◆ **PROBLEM TO SOLVE**
Could you retype the lines below, starting at the line holding "Energy Bag II – black (64, 1791)" and stopping at the line holding "ABOUT (672, 194)", inclusive? Copy them exactly and drop the images.

◆ **THE RECORDS**
**********
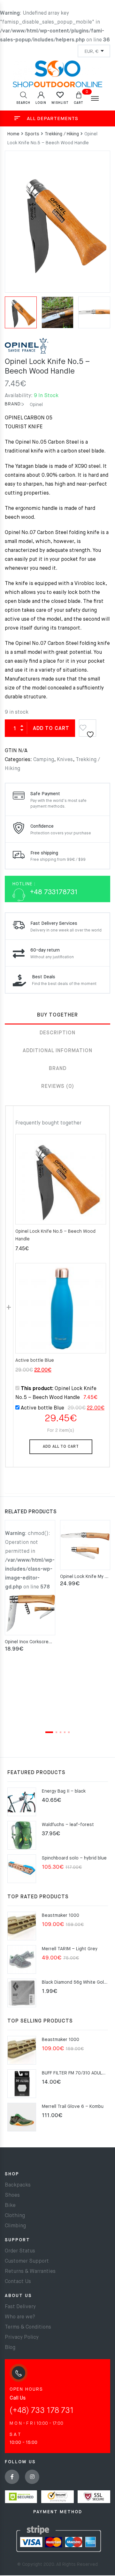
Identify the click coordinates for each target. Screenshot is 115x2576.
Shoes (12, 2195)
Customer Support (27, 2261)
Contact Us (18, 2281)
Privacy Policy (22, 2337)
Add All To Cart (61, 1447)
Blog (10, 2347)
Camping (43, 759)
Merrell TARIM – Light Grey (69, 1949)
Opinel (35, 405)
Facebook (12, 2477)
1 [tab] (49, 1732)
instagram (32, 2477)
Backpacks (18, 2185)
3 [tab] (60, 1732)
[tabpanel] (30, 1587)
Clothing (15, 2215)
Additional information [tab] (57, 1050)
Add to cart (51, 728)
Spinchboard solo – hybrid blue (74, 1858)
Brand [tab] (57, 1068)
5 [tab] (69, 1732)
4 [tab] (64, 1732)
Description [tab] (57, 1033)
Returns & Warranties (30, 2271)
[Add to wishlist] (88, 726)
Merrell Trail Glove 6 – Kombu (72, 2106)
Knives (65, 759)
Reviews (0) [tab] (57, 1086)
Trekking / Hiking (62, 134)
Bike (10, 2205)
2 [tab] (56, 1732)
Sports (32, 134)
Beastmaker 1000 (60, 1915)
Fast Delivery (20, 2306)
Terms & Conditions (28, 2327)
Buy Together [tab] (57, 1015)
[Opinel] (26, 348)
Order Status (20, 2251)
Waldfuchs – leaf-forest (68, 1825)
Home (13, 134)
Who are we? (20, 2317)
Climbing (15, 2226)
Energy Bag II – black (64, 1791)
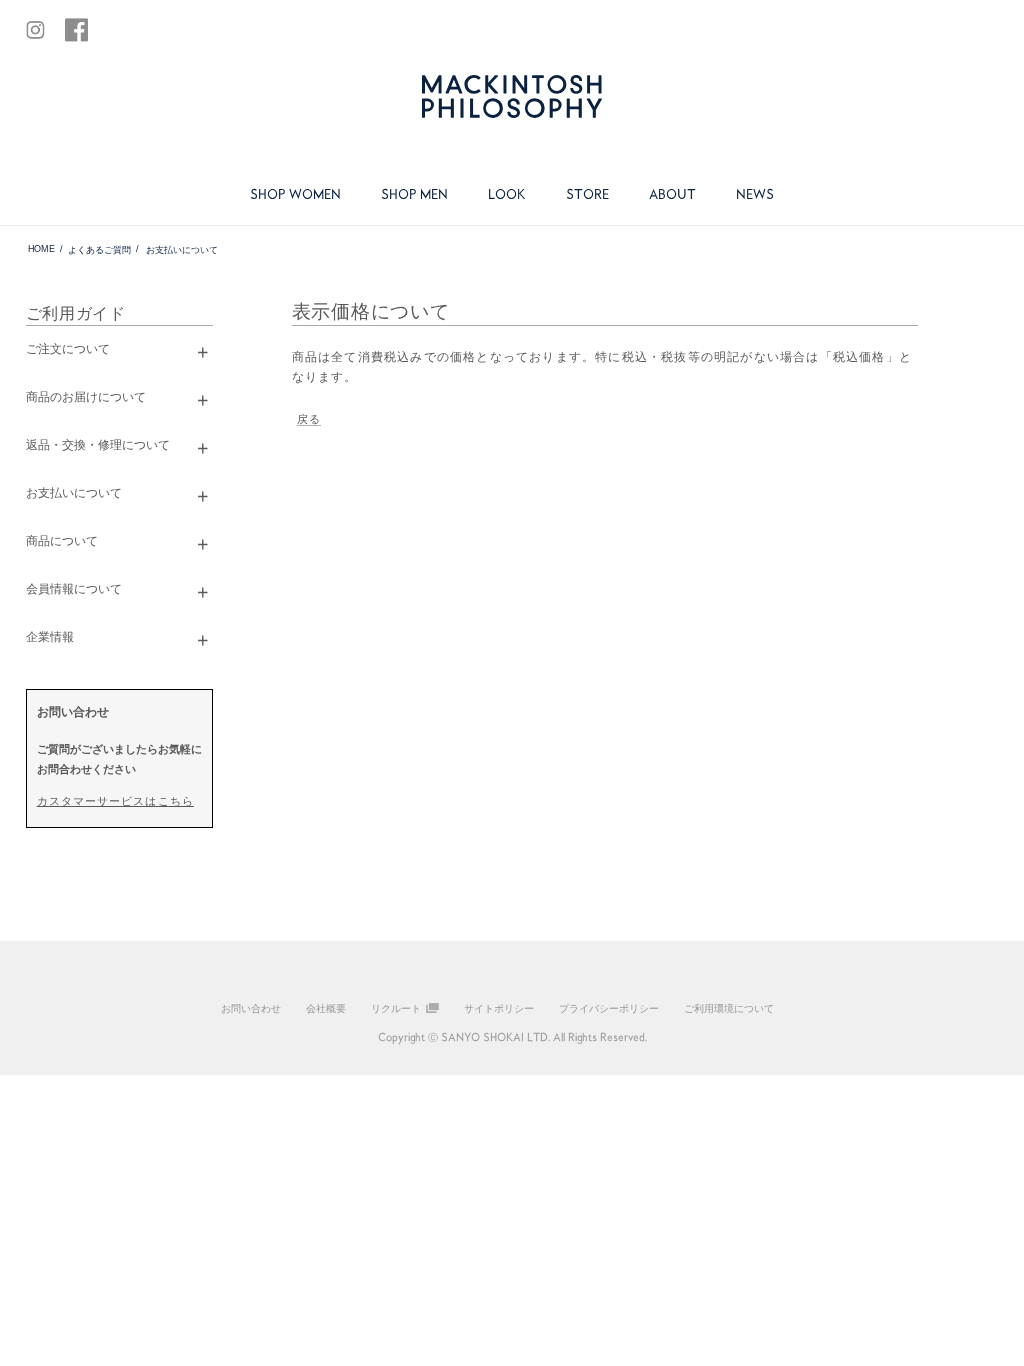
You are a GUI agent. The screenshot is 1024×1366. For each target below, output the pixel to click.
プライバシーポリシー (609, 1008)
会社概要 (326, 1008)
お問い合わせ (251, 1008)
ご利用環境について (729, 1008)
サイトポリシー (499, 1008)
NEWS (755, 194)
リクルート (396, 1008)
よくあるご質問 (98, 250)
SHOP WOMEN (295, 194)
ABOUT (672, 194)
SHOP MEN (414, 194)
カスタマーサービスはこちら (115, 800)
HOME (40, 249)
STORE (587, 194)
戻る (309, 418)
**********
◆ **RESULT FOR THIS TASK**
Energy Bag II – black (64, 1791)
You are a GUI agent. The screenshot is 1024×1366. For each target below, output the pixel to click.
プライバシーポリシー (609, 1008)
会社概要 (326, 1008)
お問い合わせ (251, 1008)
ご利用環境について (729, 1008)
サイトポリシー (499, 1008)
NEWS (755, 194)
リクルート (396, 1008)
よくあるご質問 (98, 250)
SHOP WOMEN (295, 194)
ABOUT (672, 194)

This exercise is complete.